- [WHAT YOU ARE ASKED TO DO]
Your answer must be an exact copy of every record below.

==== RECORDED INFORMATION ====

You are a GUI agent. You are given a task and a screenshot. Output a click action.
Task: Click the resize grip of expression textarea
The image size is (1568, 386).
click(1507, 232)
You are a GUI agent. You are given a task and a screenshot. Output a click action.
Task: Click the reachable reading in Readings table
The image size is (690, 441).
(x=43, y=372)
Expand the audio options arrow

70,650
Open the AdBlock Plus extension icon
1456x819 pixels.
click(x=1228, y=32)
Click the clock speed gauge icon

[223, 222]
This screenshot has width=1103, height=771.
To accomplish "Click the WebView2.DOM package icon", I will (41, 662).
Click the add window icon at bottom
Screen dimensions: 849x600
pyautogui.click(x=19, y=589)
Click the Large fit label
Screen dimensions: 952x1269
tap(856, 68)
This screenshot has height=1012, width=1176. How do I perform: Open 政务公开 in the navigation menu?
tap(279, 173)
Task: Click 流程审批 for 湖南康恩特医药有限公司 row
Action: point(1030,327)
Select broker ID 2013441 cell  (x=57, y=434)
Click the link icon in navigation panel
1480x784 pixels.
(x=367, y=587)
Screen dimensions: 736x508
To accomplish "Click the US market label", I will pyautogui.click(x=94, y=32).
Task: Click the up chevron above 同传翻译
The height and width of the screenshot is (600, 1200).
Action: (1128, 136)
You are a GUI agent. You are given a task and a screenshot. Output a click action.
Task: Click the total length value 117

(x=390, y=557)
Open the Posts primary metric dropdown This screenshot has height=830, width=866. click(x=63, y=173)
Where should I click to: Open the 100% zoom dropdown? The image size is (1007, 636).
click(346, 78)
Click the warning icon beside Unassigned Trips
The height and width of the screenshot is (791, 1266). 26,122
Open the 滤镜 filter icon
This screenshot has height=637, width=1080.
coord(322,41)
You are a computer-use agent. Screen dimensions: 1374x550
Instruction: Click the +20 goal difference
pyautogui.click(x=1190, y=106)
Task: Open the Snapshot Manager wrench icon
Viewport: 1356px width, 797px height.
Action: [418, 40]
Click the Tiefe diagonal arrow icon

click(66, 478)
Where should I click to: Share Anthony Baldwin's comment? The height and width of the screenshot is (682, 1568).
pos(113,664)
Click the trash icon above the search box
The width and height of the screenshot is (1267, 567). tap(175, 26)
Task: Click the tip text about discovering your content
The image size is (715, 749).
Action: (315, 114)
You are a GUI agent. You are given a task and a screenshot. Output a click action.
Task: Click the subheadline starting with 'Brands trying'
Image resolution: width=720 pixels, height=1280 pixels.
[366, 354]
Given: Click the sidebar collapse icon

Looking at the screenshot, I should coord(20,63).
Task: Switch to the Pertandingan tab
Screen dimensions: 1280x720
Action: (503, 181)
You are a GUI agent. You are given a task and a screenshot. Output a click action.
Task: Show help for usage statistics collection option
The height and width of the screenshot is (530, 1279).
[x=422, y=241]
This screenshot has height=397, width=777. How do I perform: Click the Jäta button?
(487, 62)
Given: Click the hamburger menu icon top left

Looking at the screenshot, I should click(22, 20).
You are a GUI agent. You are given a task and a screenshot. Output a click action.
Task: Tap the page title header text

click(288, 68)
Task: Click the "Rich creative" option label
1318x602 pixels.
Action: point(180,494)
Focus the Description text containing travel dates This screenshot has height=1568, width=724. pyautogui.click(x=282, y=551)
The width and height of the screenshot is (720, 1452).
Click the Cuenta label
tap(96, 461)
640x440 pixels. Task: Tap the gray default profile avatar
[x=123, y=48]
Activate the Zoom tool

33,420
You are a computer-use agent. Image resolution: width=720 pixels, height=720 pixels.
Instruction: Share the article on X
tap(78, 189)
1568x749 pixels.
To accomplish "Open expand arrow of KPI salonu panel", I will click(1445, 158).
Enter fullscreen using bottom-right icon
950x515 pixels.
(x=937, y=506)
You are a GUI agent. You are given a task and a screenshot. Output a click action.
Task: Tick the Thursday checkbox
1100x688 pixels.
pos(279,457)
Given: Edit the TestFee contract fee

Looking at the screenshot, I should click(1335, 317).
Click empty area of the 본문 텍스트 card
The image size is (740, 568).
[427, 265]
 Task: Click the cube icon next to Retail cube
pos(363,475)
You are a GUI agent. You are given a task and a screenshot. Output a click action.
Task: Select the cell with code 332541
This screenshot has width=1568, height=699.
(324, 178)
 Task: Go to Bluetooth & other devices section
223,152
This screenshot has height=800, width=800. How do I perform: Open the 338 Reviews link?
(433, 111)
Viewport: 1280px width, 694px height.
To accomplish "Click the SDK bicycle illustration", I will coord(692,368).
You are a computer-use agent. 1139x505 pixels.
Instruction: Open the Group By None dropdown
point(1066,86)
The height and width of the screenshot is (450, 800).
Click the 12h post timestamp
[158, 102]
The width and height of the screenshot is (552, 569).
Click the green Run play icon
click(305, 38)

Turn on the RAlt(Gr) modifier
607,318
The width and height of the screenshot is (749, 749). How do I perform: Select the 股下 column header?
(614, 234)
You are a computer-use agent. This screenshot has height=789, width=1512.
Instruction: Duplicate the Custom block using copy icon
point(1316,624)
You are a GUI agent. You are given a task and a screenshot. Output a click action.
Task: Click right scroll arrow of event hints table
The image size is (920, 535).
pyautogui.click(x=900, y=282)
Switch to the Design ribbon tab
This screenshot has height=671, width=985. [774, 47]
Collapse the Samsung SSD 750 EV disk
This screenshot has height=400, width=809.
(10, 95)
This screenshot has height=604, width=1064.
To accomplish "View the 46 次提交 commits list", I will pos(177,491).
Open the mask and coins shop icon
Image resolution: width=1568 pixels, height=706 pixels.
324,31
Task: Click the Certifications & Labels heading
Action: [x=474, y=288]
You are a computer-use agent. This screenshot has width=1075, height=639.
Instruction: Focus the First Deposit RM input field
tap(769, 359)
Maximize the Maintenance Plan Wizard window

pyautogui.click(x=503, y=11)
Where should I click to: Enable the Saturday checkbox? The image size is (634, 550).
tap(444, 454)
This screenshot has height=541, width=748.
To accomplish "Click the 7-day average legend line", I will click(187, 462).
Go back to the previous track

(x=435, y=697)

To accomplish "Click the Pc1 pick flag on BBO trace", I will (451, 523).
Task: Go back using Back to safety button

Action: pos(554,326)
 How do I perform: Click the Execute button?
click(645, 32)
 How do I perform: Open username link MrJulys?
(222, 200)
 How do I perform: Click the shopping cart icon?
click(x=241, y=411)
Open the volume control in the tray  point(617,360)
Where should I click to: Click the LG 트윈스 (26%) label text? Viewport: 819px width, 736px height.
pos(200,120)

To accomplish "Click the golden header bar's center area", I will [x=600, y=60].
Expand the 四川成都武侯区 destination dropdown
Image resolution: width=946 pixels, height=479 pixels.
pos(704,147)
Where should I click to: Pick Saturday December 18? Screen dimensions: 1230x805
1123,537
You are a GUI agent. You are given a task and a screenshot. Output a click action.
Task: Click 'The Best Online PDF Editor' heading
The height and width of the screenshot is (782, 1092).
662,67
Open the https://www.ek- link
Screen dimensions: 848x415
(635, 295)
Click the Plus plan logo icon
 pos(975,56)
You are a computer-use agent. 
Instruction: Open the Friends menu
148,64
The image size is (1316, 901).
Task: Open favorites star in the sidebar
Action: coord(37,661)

====

- [TASK OUTPUT]
You are a GUI agent. You are given a task and a screenshot. Output a click action.
Task: Click the resize grip of expression textarea
The image size is (1568, 386).
click(1507, 232)
You are a GUI agent. You are given a task and a screenshot. Output a click action.
Task: Click the reachable reading in Readings table
The image size is (690, 441).
(x=43, y=372)
Expand the audio options arrow

70,650
Open the AdBlock Plus extension icon
1456x819 pixels.
click(x=1228, y=32)
Click the clock speed gauge icon

[223, 222]
This screenshot has width=1103, height=771.
To accomplish "Click the WebView2.DOM package icon", I will (41, 662).
Click the add window icon at bottom
Screen dimensions: 849x600
pyautogui.click(x=19, y=589)
Click the Large fit label
Screen dimensions: 952x1269
tap(856, 68)
This screenshot has height=1012, width=1176. How do I perform: Open 政务公开 in the navigation menu?
tap(279, 173)
Task: Click 流程审批 for 湖南康恩特医药有限公司 row
Action: point(1030,327)
Select broker ID 2013441 cell  (x=57, y=434)
Click the link icon in navigation panel
1480x784 pixels.
(x=367, y=587)
Screen dimensions: 736x508
To accomplish "Click the US market label", I will pyautogui.click(x=94, y=32).
Task: Click the up chevron above 同传翻译
The height and width of the screenshot is (600, 1200).
Action: (1128, 136)
You are a GUI agent. You are given a task and a screenshot. Output a click action.
Task: Click the total length value 117

(x=390, y=557)
Open the Posts primary metric dropdown This screenshot has height=830, width=866. click(x=63, y=173)
Where should I click to: Open the 100% zoom dropdown? The image size is (1007, 636).
click(346, 78)
Click the warning icon beside Unassigned Trips
The height and width of the screenshot is (791, 1266). 26,122
Open the 滤镜 filter icon
This screenshot has height=637, width=1080.
coord(322,41)
You are a computer-use agent. Screen dimensions: 1374x550
Instruction: Click the +20 goal difference
pyautogui.click(x=1190, y=106)
Task: Open the Snapshot Manager wrench icon
Viewport: 1356px width, 797px height.
Action: [418, 40]
Click the Tiefe diagonal arrow icon

click(66, 478)
Where should I click to: Share Anthony Baldwin's comment? The height and width of the screenshot is (682, 1568).
pos(113,664)
Click the trash icon above the search box
The width and height of the screenshot is (1267, 567). tap(175, 26)
Task: Click the tip text about discovering your content
The image size is (715, 749).
Action: (315, 114)
You are a GUI agent. You are given a task and a screenshot. Output a click action.
Task: Click the subheadline starting with 'Brands trying'
Image resolution: width=720 pixels, height=1280 pixels.
[366, 354]
Given: Click the sidebar collapse icon

Looking at the screenshot, I should coord(20,63).
Task: Switch to the Pertandingan tab
Screen dimensions: 1280x720
Action: (503, 181)
You are a GUI agent. You are given a task and a screenshot. Output a click action.
Task: Show help for usage statistics collection option
The height and width of the screenshot is (530, 1279).
[x=422, y=241]
This screenshot has height=397, width=777. How do I perform: Click the Jäta button?
(487, 62)
Given: Click the hamburger menu icon top left

Looking at the screenshot, I should click(22, 20).
You are a GUI agent. You are given a task and a screenshot. Output a click action.
Task: Tap the page title header text

click(288, 68)
Task: Click the "Rich creative" option label
1318x602 pixels.
Action: point(180,494)
Focus the Description text containing travel dates This screenshot has height=1568, width=724. pyautogui.click(x=282, y=551)
The width and height of the screenshot is (720, 1452).
Click the Cuenta label
tap(96, 461)
640x440 pixels. Task: Tap the gray default profile avatar
[x=123, y=48]
Activate the Zoom tool

33,420
You are a computer-use agent. Image resolution: width=720 pixels, height=720 pixels.
Instruction: Share the article on X
tap(78, 189)
1568x749 pixels.
To accomplish "Open expand arrow of KPI salonu panel", I will click(1445, 158).
Enter fullscreen using bottom-right icon
950x515 pixels.
(x=937, y=506)
You are a GUI agent. You are given a task and a screenshot. Output a click action.
Task: Tick the Thursday checkbox
1100x688 pixels.
pos(279,457)
Given: Edit the TestFee contract fee

Looking at the screenshot, I should click(1335, 317).
Click empty area of the 본문 텍스트 card
The image size is (740, 568).
[427, 265]
 Task: Click the cube icon next to Retail cube
pos(363,475)
You are a GUI agent. You are given a task and a screenshot. Output a click action.
Task: Select the cell with code 332541
This screenshot has width=1568, height=699.
(324, 178)
 Task: Go to Bluetooth & other devices section
223,152
This screenshot has height=800, width=800. How do I perform: Open the 338 Reviews link?
(433, 111)
Viewport: 1280px width, 694px height.
To accomplish "Click the SDK bicycle illustration", I will coord(692,368).
You are a computer-use agent. 1139x505 pixels.
Instruction: Open the Group By None dropdown
point(1066,86)
The height and width of the screenshot is (450, 800).
Click the 12h post timestamp
[158, 102]
The width and height of the screenshot is (552, 569).
Click the green Run play icon
click(305, 38)

Turn on the RAlt(Gr) modifier
607,318
The width and height of the screenshot is (749, 749). How do I perform: Select the 股下 column header?
(614, 234)
You are a computer-use agent. This screenshot has height=789, width=1512.
Instruction: Duplicate the Custom block using copy icon
point(1316,624)
You are a GUI agent. You are given a task and a screenshot. Output a click action.
Task: Click right scroll arrow of event hints table
The image size is (920, 535).
pyautogui.click(x=900, y=282)
Switch to the Design ribbon tab
This screenshot has height=671, width=985. [774, 47]
Collapse the Samsung SSD 750 EV disk
This screenshot has height=400, width=809.
(10, 95)
This screenshot has height=604, width=1064.
To accomplish "View the 46 次提交 commits list", I will pos(177,491).
Open the mask and coins shop icon
Image resolution: width=1568 pixels, height=706 pixels.
324,31
Task: Click the Certifications & Labels heading
Action: [x=474, y=288]
You are a computer-use agent. This screenshot has width=1075, height=639.
Instruction: Focus the First Deposit RM input field
tap(769, 359)
Maximize the Maintenance Plan Wizard window

pyautogui.click(x=503, y=11)
Where should I click to: Enable the Saturday checkbox? The image size is (634, 550).
tap(444, 454)
This screenshot has height=541, width=748.
To accomplish "Click the 7-day average legend line", I will click(187, 462).
Go back to the previous track

(x=435, y=697)

To accomplish "Click the Pc1 pick flag on BBO trace", I will (451, 523).
Task: Go back using Back to safety button

Action: pos(554,326)
 How do I perform: Click the Execute button?
click(645, 32)
 How do I perform: Open username link MrJulys?
(222, 200)
 How do I perform: Click the shopping cart icon?
click(x=241, y=411)
Open the volume control in the tray  point(617,360)
Where should I click to: Click the LG 트윈스 (26%) label text? Viewport: 819px width, 736px height.
pos(200,120)

To accomplish "Click the golden header bar's center area", I will [x=600, y=60].
Expand the 四川成都武侯区 destination dropdown
Image resolution: width=946 pixels, height=479 pixels.
pos(704,147)
Where should I click to: Pick Saturday December 18? Screen dimensions: 1230x805
1123,537
You are a GUI agent. You are given a task and a screenshot. Output a click action.
Task: Click 'The Best Online PDF Editor' heading
The height and width of the screenshot is (782, 1092).
662,67
Open the https://www.ek- link
Screen dimensions: 848x415
(635, 295)
Click the Plus plan logo icon
 pos(975,56)
You are a computer-use agent. 
Instruction: Open the Friends menu
148,64
The image size is (1316, 901).
Task: Open favorites star in the sidebar
Action: coord(37,661)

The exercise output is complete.